I know that income inequality is not totally based on racial lines but it clearly is a factor. I know that we, two college graduates and one of us a doctor, have trouble processing all the information we get and intellectually and emotionally understanding what is going on with the diseases. We’ve spent weeks researching options, survival rates, pros/cons and do our best to make informed choices about the next steps that are most likely to lead to good outcomes.

I cannot even imagine someone who is less knowledgeable trying to weigh those same options and weed through all of this emotional and factual data. I’m not saying it takes an advanced degree to understand all of this, but as overwhelmed as we felt, I can only imagine how much more difficult when you don’t understand cell synthesis and receptors, when you have to try to keep working through all these treatments to just keep roof over your family’s head and food on the table. I don’t want to imagine what it would be like for loved ones and care givers if they lose this battle and a two income family has to become a one income family who will be saddled with medical bills and grief at the same time.

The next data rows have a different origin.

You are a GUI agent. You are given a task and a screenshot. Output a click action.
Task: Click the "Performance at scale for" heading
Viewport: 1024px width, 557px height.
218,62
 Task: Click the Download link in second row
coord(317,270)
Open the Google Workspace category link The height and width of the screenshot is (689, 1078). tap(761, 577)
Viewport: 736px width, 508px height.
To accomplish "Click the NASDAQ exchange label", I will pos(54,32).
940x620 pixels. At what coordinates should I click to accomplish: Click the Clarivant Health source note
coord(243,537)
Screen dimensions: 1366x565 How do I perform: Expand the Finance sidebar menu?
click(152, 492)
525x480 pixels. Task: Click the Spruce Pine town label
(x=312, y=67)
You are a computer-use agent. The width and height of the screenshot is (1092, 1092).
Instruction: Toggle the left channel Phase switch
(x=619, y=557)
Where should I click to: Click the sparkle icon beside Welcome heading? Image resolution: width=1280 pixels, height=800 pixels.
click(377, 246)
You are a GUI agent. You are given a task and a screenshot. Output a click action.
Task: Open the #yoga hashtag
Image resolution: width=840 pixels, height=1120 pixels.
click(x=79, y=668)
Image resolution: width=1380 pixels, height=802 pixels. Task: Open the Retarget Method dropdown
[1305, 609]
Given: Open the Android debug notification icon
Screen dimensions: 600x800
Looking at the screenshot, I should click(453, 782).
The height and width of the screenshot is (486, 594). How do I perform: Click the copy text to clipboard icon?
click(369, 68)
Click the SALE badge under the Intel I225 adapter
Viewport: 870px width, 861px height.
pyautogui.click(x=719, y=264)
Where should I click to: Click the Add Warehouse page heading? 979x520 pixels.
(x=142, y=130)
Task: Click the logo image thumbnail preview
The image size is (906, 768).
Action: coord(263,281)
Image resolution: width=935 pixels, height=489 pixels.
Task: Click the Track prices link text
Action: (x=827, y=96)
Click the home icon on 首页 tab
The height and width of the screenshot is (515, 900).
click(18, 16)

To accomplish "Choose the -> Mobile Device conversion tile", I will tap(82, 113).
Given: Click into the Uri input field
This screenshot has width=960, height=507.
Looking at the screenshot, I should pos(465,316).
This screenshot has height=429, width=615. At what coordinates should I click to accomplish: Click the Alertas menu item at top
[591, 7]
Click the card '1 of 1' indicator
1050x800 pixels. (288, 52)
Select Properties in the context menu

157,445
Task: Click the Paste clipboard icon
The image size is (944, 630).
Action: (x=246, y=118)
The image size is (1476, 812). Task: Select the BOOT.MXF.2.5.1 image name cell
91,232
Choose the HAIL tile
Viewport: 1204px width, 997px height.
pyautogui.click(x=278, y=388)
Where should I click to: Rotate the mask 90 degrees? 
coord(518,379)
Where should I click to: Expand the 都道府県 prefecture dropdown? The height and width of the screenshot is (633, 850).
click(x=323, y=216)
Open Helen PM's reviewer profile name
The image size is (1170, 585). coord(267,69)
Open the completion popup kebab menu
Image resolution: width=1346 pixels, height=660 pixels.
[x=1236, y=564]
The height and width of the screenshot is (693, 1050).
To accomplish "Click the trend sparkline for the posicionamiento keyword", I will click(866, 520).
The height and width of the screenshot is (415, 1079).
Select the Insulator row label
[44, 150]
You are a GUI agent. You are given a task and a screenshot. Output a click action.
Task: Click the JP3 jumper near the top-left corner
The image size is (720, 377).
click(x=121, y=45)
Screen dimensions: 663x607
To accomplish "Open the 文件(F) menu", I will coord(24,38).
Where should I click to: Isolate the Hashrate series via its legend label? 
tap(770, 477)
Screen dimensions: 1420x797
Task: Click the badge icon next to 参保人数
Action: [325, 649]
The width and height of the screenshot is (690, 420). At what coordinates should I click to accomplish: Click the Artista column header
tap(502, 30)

There are so many things about cancer that are unfair… who it chooses, when, and with what outcomes. It all feels as though there is some random, cosmic set of dice being thrown that you just keep hoping will turn up the way you want. I am pleased to say that I have never seen staff at the cancer facility, treat POC or lower income patients any differently but I’m sure that happens at some points and in some places.

We are a white, middle class, middle age couple. I have no doubts that this helps us in obvious or maybe never obvious to us ways. Frankly, in this fight for life and a future, I will gratefully accept any and all benefits that this ‘never asked for’ and ‘never sought out’ privilege may provide.

In fighting cancer, you will DO anything and everything in your power to try to beat this hydra (the multi-headed mythical creature), who seems to pop a new head and a new problem or new side effect or new twist into the battle whenever you think you have defeated one of the other heads.

Cancer treatment is a growth industry and with advances in treatment options, we have better and better odds. But it feels as if those options are increasingly only being offered to the well off, the rich, famous, “important” people and the rest of the world is left behind.

I have no solutions for this.

I do know that, even working in a hospital, I’ve said that the health care system is broken and we need a major overhaul to fix it. However, there are no easy fixes… some countries appear to be doing better with universal health care. Some seem to be doing better with private health care. But, overall, the skyrocketing costs are turning us into a world of have and have not’s when it comes to access to basic life- saving medicine and somehow we need to reverse this trend.